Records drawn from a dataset
------

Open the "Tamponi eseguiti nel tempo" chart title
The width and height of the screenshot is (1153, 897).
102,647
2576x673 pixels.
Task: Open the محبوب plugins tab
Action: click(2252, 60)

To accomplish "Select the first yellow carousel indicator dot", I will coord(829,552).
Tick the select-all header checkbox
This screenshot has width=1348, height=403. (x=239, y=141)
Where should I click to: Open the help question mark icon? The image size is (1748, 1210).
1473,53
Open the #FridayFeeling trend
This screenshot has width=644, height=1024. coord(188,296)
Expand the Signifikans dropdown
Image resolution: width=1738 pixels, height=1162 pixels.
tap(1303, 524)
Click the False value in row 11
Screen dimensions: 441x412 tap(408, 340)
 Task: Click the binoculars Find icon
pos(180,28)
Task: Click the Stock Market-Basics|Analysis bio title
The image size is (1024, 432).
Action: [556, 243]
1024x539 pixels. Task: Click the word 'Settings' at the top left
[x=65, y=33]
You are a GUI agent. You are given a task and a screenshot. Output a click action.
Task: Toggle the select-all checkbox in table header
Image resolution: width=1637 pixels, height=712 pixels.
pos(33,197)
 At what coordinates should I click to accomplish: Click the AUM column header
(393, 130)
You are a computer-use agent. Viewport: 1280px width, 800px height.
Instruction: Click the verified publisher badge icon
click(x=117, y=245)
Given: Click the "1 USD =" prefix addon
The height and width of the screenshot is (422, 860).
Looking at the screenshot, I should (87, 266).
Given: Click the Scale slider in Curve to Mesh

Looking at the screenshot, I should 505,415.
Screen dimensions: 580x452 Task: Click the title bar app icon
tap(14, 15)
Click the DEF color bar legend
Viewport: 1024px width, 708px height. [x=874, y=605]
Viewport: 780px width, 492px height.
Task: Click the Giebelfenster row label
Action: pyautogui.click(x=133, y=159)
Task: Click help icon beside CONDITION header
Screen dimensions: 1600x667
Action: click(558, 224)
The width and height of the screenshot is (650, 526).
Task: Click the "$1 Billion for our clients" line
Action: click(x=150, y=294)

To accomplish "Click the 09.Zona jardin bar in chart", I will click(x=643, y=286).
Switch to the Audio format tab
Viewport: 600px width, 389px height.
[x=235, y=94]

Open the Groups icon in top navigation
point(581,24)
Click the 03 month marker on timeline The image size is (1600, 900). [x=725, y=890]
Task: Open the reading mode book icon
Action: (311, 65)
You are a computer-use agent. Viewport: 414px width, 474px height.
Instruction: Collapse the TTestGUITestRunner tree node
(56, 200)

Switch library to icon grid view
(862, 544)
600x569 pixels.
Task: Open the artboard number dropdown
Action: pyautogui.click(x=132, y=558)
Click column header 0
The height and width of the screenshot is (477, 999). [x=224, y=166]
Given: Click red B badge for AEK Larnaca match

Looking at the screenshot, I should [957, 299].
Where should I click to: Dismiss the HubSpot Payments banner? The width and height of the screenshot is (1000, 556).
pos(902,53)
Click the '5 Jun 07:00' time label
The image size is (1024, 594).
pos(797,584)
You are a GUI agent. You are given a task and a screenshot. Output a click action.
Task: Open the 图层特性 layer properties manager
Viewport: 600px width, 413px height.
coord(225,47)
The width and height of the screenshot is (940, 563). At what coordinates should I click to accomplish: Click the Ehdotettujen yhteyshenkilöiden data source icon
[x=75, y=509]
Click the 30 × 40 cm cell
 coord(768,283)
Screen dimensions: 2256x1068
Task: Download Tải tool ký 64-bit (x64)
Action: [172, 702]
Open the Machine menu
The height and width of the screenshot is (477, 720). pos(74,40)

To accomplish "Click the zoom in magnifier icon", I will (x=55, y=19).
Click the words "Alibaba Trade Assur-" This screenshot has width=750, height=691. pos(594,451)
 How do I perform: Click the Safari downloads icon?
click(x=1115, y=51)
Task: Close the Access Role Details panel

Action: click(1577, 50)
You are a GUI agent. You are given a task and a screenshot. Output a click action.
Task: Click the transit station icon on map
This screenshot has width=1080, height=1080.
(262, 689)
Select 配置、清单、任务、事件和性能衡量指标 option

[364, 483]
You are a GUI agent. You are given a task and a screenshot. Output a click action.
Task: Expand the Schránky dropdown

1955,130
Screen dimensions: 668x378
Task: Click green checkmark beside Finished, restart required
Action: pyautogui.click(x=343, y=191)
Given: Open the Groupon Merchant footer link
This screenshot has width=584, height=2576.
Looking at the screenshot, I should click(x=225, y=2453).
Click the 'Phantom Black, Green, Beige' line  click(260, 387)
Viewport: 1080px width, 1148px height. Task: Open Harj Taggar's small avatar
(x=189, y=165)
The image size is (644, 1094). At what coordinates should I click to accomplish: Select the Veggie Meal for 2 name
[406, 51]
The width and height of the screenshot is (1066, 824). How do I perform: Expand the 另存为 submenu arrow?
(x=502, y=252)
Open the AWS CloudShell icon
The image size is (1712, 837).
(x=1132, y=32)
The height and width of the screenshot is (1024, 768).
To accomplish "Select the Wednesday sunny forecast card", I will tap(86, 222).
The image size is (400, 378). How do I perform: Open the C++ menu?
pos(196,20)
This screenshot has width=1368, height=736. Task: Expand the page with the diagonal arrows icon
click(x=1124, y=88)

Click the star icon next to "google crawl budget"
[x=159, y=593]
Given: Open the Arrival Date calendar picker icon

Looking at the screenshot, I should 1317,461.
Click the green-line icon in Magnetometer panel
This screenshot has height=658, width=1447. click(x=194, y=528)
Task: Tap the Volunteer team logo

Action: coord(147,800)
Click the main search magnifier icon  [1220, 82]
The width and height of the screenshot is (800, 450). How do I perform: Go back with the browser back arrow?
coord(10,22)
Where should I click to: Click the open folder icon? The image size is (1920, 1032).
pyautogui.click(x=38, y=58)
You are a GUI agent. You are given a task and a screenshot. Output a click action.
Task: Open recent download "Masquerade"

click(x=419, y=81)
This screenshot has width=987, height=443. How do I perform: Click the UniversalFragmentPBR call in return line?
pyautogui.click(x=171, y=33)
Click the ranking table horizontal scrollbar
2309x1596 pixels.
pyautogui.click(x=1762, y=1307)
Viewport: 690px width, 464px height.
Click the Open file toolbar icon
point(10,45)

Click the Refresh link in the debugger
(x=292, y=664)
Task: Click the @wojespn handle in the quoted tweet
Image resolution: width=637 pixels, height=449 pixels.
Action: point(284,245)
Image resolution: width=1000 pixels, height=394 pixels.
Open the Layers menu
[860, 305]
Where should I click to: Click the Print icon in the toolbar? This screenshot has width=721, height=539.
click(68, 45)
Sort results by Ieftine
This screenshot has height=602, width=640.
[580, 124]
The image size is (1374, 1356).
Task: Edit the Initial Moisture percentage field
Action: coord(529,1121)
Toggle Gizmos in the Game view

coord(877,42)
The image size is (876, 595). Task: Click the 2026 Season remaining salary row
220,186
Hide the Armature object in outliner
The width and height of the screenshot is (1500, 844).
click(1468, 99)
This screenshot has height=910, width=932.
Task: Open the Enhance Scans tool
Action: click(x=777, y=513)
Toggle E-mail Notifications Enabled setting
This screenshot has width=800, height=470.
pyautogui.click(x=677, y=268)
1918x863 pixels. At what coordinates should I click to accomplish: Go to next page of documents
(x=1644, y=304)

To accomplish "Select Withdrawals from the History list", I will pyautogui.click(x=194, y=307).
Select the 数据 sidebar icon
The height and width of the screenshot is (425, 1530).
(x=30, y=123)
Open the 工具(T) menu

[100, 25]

------

◆ **About this task**
Search the entries for the word "computer" and show every line that has it.

◆ **Answer**
You are a computer-use agent. Viewport: 1280px width, 800px height.
You are a computer-use agent. Viewport: 414px width, 474px height.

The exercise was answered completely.